Exercise directions:
Include no pictures. Output exactly the lines from the one that contains "Viewport: 415px width, 348px height." through the final line of the entries.

Excerpted records:

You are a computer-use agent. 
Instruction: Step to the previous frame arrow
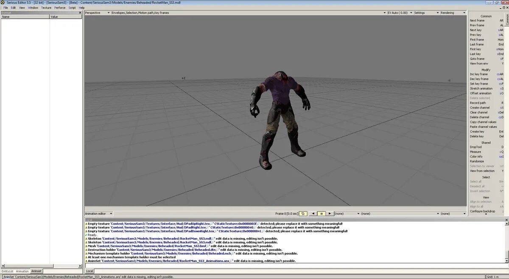[x=313, y=214]
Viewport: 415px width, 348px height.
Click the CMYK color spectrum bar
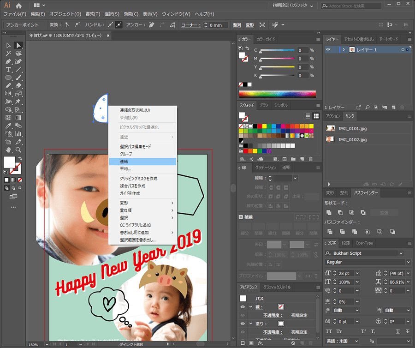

Exercise output:
Viewport: 415px width, 348px height.
Click the CMYK color spectrum bar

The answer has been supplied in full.